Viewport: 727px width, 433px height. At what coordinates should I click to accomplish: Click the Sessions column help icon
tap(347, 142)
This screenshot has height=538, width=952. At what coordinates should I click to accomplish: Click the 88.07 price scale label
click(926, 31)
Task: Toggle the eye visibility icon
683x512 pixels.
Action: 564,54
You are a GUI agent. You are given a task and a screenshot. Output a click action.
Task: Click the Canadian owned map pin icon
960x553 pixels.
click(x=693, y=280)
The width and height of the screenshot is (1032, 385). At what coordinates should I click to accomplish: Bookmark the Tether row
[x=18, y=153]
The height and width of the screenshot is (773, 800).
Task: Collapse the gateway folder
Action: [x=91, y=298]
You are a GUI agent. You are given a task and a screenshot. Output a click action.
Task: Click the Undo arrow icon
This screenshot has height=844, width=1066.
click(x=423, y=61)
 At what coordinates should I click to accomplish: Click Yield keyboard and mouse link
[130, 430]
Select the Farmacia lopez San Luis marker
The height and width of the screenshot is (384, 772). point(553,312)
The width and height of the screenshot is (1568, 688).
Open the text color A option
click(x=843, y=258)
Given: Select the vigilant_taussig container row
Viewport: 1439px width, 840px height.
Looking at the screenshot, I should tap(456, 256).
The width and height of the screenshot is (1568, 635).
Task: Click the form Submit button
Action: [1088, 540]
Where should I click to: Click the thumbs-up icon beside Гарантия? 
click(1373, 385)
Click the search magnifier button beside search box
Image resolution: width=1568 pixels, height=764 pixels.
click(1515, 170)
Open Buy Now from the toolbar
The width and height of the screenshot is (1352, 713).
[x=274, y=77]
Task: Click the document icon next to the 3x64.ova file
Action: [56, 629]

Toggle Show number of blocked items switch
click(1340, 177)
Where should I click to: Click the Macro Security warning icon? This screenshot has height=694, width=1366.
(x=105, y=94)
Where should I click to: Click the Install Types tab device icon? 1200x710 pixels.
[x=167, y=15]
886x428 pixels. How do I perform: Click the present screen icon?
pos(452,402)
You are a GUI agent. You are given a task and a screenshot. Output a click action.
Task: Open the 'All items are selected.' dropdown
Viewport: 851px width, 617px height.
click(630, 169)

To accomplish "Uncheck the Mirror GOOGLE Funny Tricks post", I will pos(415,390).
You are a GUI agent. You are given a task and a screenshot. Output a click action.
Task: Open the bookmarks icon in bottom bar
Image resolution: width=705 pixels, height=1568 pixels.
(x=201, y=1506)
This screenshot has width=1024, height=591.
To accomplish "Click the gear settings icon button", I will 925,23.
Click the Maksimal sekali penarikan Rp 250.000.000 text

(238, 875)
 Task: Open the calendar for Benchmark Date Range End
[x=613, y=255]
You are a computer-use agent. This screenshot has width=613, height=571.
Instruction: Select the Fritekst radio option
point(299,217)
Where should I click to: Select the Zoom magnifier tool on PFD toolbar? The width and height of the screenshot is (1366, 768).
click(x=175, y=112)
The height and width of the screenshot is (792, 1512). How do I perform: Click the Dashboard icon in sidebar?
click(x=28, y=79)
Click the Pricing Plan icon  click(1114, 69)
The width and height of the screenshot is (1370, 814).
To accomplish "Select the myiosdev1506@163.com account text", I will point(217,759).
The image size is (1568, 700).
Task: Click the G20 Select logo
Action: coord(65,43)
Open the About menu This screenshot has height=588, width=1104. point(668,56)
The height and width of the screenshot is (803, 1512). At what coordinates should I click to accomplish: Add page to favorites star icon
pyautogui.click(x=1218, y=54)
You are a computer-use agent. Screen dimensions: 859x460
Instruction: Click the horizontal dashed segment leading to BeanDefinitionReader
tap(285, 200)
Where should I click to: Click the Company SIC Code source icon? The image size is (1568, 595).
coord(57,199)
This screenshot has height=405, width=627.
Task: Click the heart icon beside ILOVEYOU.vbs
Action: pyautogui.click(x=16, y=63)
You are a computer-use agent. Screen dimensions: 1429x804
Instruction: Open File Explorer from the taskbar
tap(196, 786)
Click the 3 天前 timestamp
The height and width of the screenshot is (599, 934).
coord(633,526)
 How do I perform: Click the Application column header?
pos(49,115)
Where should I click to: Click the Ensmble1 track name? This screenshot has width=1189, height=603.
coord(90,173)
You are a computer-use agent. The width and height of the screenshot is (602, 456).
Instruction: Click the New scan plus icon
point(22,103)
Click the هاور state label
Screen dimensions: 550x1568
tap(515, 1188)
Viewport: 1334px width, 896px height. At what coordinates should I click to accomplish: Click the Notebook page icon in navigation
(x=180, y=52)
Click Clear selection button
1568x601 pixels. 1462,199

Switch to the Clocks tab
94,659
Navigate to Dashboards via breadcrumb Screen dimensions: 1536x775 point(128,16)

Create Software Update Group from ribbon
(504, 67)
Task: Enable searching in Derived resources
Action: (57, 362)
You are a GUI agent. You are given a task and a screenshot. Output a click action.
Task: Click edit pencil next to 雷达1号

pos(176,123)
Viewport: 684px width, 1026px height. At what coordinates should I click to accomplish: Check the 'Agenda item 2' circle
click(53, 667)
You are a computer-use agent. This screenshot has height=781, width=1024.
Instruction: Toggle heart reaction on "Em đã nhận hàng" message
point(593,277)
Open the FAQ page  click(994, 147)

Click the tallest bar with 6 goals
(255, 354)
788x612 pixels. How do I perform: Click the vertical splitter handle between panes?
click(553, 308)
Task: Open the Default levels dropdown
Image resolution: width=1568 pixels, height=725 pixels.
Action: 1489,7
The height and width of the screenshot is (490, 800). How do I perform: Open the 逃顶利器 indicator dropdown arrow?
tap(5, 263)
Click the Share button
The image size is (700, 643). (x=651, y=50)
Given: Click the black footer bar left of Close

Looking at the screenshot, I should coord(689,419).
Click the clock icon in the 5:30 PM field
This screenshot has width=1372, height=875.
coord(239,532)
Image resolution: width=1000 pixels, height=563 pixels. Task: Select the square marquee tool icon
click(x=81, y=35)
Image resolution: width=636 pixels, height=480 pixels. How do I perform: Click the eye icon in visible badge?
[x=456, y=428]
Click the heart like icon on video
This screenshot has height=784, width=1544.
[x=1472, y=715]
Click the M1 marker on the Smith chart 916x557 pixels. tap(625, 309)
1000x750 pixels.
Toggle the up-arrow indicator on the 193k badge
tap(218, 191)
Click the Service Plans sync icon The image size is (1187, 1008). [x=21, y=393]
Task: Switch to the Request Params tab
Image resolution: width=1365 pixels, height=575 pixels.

============

# Goal of the exercise:
The answer should reproduce each entry above in full.

# Exercise output:
Viewport: 727px width, 433px height. At what coordinates should I click to accomplish: Click the Sessions column help icon
tap(347, 142)
This screenshot has height=538, width=952. At what coordinates should I click to accomplish: Click the 88.07 price scale label
click(926, 31)
Task: Toggle the eye visibility icon
683x512 pixels.
Action: 564,54
You are a GUI agent. You are given a task and a screenshot. Output a click action.
Task: Click the Canadian owned map pin icon
960x553 pixels.
click(x=693, y=280)
The width and height of the screenshot is (1032, 385). At what coordinates should I click to accomplish: Bookmark the Tether row
[x=18, y=153]
The height and width of the screenshot is (773, 800).
Task: Collapse the gateway folder
Action: [x=91, y=298]
You are a GUI agent. You are given a task and a screenshot. Output a click action.
Task: Click the Undo arrow icon
This screenshot has height=844, width=1066.
click(x=423, y=61)
 At what coordinates should I click to accomplish: Click Yield keyboard and mouse link
[130, 430]
Select the Farmacia lopez San Luis marker
The height and width of the screenshot is (384, 772). point(553,312)
The width and height of the screenshot is (1568, 688).
Open the text color A option
click(x=843, y=258)
Given: Select the vigilant_taussig container row
Viewport: 1439px width, 840px height.
Looking at the screenshot, I should tap(456, 256).
The width and height of the screenshot is (1568, 635).
Task: Click the form Submit button
Action: [1088, 540]
Where should I click to: Click the thumbs-up icon beside Гарантия? 
click(1373, 385)
Click the search magnifier button beside search box
Image resolution: width=1568 pixels, height=764 pixels.
click(1515, 170)
Open Buy Now from the toolbar
The width and height of the screenshot is (1352, 713).
[x=274, y=77]
Task: Click the document icon next to the 3x64.ova file
Action: [56, 629]

Toggle Show number of blocked items switch
click(1340, 177)
Where should I click to: Click the Macro Security warning icon? This screenshot has height=694, width=1366.
(x=105, y=94)
Where should I click to: Click the Install Types tab device icon? 1200x710 pixels.
[x=167, y=15]
886x428 pixels. How do I perform: Click the present screen icon?
pos(452,402)
You are a GUI agent. You are given a task and a screenshot. Output a click action.
Task: Open the 'All items are selected.' dropdown
Viewport: 851px width, 617px height.
click(630, 169)

To accomplish "Uncheck the Mirror GOOGLE Funny Tricks post", I will pos(415,390).
You are a GUI agent. You are given a task and a screenshot. Output a click action.
Task: Open the bookmarks icon in bottom bar
Image resolution: width=705 pixels, height=1568 pixels.
(x=201, y=1506)
This screenshot has width=1024, height=591.
To accomplish "Click the gear settings icon button", I will 925,23.
Click the Maksimal sekali penarikan Rp 250.000.000 text

(238, 875)
 Task: Open the calendar for Benchmark Date Range End
[x=613, y=255]
You are a computer-use agent. This screenshot has width=613, height=571.
Instruction: Select the Fritekst radio option
point(299,217)
Where should I click to: Select the Zoom magnifier tool on PFD toolbar? The width and height of the screenshot is (1366, 768).
click(x=175, y=112)
The height and width of the screenshot is (792, 1512). How do I perform: Click the Dashboard icon in sidebar?
click(x=28, y=79)
Click the Pricing Plan icon  click(1114, 69)
The width and height of the screenshot is (1370, 814).
To accomplish "Select the myiosdev1506@163.com account text", I will point(217,759).
The image size is (1568, 700).
Task: Click the G20 Select logo
Action: coord(65,43)
Open the About menu This screenshot has height=588, width=1104. point(668,56)
The height and width of the screenshot is (803, 1512). At what coordinates should I click to accomplish: Add page to favorites star icon
pyautogui.click(x=1218, y=54)
You are a computer-use agent. Screen dimensions: 859x460
Instruction: Click the horizontal dashed segment leading to BeanDefinitionReader
tap(285, 200)
Where should I click to: Click the Company SIC Code source icon? The image size is (1568, 595).
coord(57,199)
This screenshot has height=405, width=627.
Task: Click the heart icon beside ILOVEYOU.vbs
Action: pyautogui.click(x=16, y=63)
You are a computer-use agent. Screen dimensions: 1429x804
Instruction: Open File Explorer from the taskbar
tap(196, 786)
Click the 3 天前 timestamp
The height and width of the screenshot is (599, 934).
coord(633,526)
 How do I perform: Click the Application column header?
pos(49,115)
Where should I click to: Click the Ensmble1 track name? This screenshot has width=1189, height=603.
coord(90,173)
You are a computer-use agent. The width and height of the screenshot is (602, 456).
Instruction: Click the New scan plus icon
point(22,103)
Click the هاور state label
Screen dimensions: 550x1568
tap(515, 1188)
Viewport: 1334px width, 896px height. At what coordinates should I click to accomplish: Click the Notebook page icon in navigation
(x=180, y=52)
Click Clear selection button
1568x601 pixels. 1462,199

Switch to the Clocks tab
94,659
Navigate to Dashboards via breadcrumb Screen dimensions: 1536x775 point(128,16)

Create Software Update Group from ribbon
(504, 67)
Task: Enable searching in Derived resources
Action: (57, 362)
You are a GUI agent. You are given a task and a screenshot. Output a click action.
Task: Click edit pencil next to 雷达1号

pos(176,123)
Viewport: 684px width, 1026px height. At what coordinates should I click to accomplish: Check the 'Agenda item 2' circle
click(53, 667)
You are a computer-use agent. This screenshot has height=781, width=1024.
Instruction: Toggle heart reaction on "Em đã nhận hàng" message
point(593,277)
Open the FAQ page  click(994, 147)

Click the tallest bar with 6 goals
(255, 354)
788x612 pixels. How do I perform: Click the vertical splitter handle between panes?
click(553, 308)
Task: Open the Default levels dropdown
Image resolution: width=1568 pixels, height=725 pixels.
Action: 1489,7
The height and width of the screenshot is (490, 800). How do I perform: Open the 逃顶利器 indicator dropdown arrow?
tap(5, 263)
Click the Share button
The image size is (700, 643). (x=651, y=50)
Given: Click the black footer bar left of Close

Looking at the screenshot, I should coord(689,419).
Click the clock icon in the 5:30 PM field
This screenshot has width=1372, height=875.
coord(239,532)
Image resolution: width=1000 pixels, height=563 pixels. Task: Select the square marquee tool icon
click(x=81, y=35)
Image resolution: width=636 pixels, height=480 pixels. How do I perform: Click the eye icon in visible badge?
[x=456, y=428]
Click the heart like icon on video
This screenshot has height=784, width=1544.
[x=1472, y=715]
Click the M1 marker on the Smith chart 916x557 pixels. tap(625, 309)
1000x750 pixels.
Toggle the up-arrow indicator on the 193k badge
tap(218, 191)
Click the Service Plans sync icon The image size is (1187, 1008). [x=21, y=393]
Task: Switch to the Request Params tab
Image resolution: width=1365 pixels, height=575 pixels.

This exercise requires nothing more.